Bantentv.com – Merebaknya kasus hantavirus di sejumlah negara mulai menjadi perhatian serius di Indonesia. Anggota Komisi IX DPR RI Edy Wuryanto meminta pemerintah bergerak cepat meningkatkan kewaspadaan dini terhadap potensi penyebaran virus tersebut.
Menurut Edy, Indonesia memiliki risiko cukup tinggi terhadap penyebaran hantavirus jika tidak diantisipasi sejak awal. Faktor kepadatan penduduk, urbanisasi, sanitasi lingkungan, hingga tingginya populasi tikus di kawasan permukiman menjadi perhatian utama.
“Waspada tidak boleh diabaikan karena Indonesia memiliki faktor risiko yang cukup besar,” ujar Edy dalam keterangannya, Minggu 10 Mei 2026.

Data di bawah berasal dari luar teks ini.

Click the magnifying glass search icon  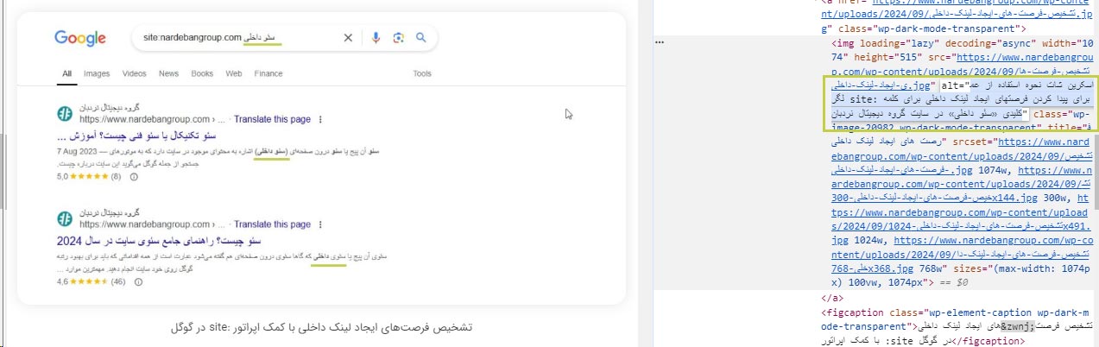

Edy meminta pemerintah menerapkan pendekatan One Health, yakni sistem penanganan yang mengintegrasikan kesehatan manusia, hewan, dan lingkungan.

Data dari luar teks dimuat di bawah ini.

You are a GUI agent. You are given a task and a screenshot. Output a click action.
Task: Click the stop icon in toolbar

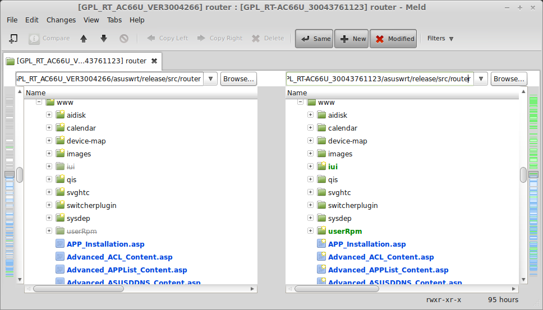[x=124, y=39]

Baca Juga: WHO Lacak Penumpang Pesawat Usai Kasus Kematian Hantavirus, Ini Penjelasannya
Pendekatan ini dinilai penting karena hantavirus termasuk penyakit zoonosis, yaitu penyakit yang dapat menular dari hewan ke manusia.
Virus tersebut umumnya menyebar melalui partikel udara yang terkontaminasi urin, feses, atau air liur tikus.
Komisi IX DPR menilai ada sejumlah langkah penting yang perlu segera dilakukan pemerintah agar potensi penyebaran hantavirus dapat dicegah.

Pemerintah diminta memperluas surveilans terhadap kasus demam akut yang belum terdiagnosis.
Langkah ini penting karena gejala awal hantavirus sering menyerupai flu biasa sehingga berpotensi tidak terdeteksi.
DPR juga meminta kapasitas diagnosis laboratorium diperkuat, termasuk pemeriksaan PCR dan serologi di rumah sakit rujukan. Dengan deteksi lebih cepat, penanganan pasien dinilai akan lebih efektif.
Baca Juga: Hantavirus Ternyata Sudah Lama Ada di Indonesia, Menyebar Lewat Debu Kotoran Tikus
Selain sektor kesehatan, pengendalian rodensia atau tikus menjadi langkah penting yang harus diperkuat.
Pemerintah daerah bersama masyarakat diminta meningkatkan sanitasi lingkungan berbasis komunitas untuk menekan risiko penyebaran virus.